Stratification system in place -  suppliers can be group by critical or non critical categories for example. Further breaking it up into by geographical location, lead time of supply, stability of each operation. Strength on this strategy allow us to see from a bird eye view of the overall picture.

Always have a backup plan - when planning for efficient running of the total operation, spend a few minutes to ponder what can we do if the plan collapse. Where the plan B? But not all issues can have a plan B but it is wise to have alternative plan for major decision just in case it does not work out.

Stimulating the worst case scenario -  it help to determine how prepare the operation if the worst occur. It actually a tool to confirm if we are ready for any eventualities.

Have a reliable intelligent report -  no, we are not going to run the business like CIA or some security apparatus. But intelligent report on the market and your supplier movement and situation and your customer official standing to the relationship is critical.

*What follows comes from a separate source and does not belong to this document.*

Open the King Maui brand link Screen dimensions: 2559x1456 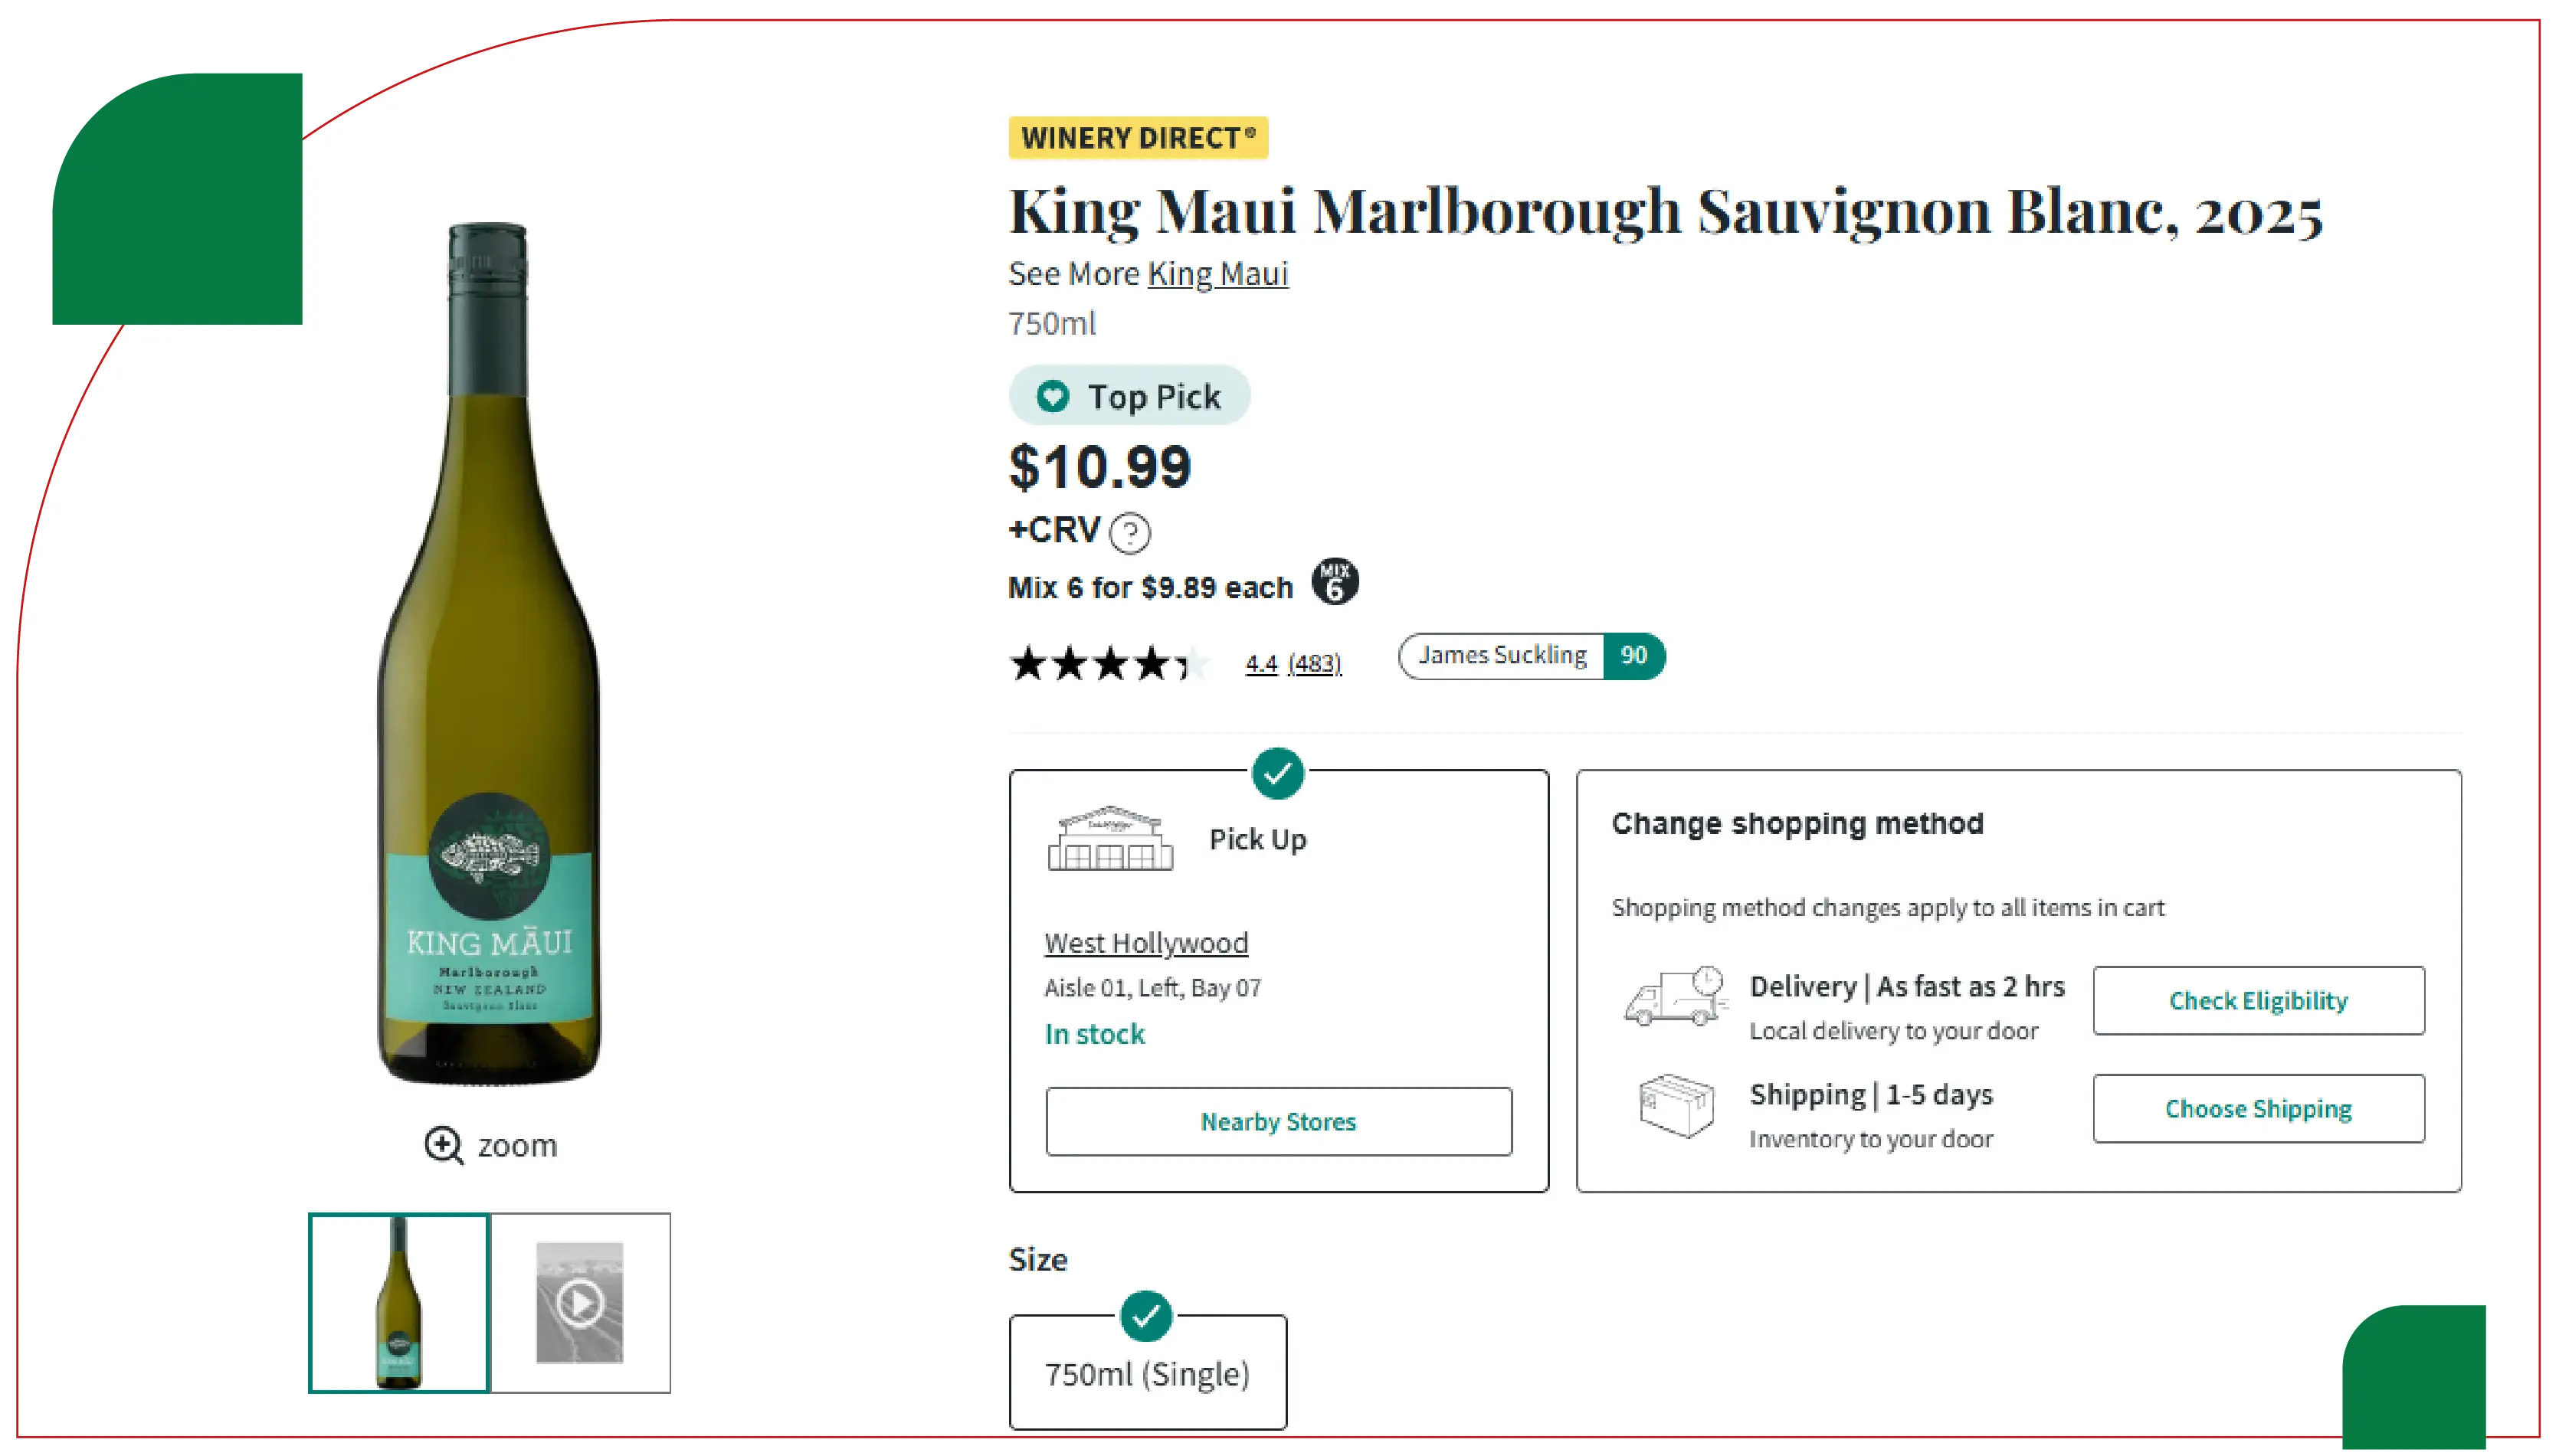pos(1217,274)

If for example you have a customer who begin to negotiate with your competitors for deals, these are serious sign indeed for concern and arrange appropriately what to do next.

PESTLE Analysis - run out a political, economic, social, technological, legal and environment analysis to look into the various issue which will impact the supply chain.

SWOT analysis - produce a strength, weaknesses , opportunity and threat analysis specifically on the overall supply chain operation and look into issue which may impact the efficiency of the operation

No plan will be fool proof but it is better then no plan at all to prevent an incident.

LACK OF PLANNING IS THE CAUSE OF MOST FAILURE!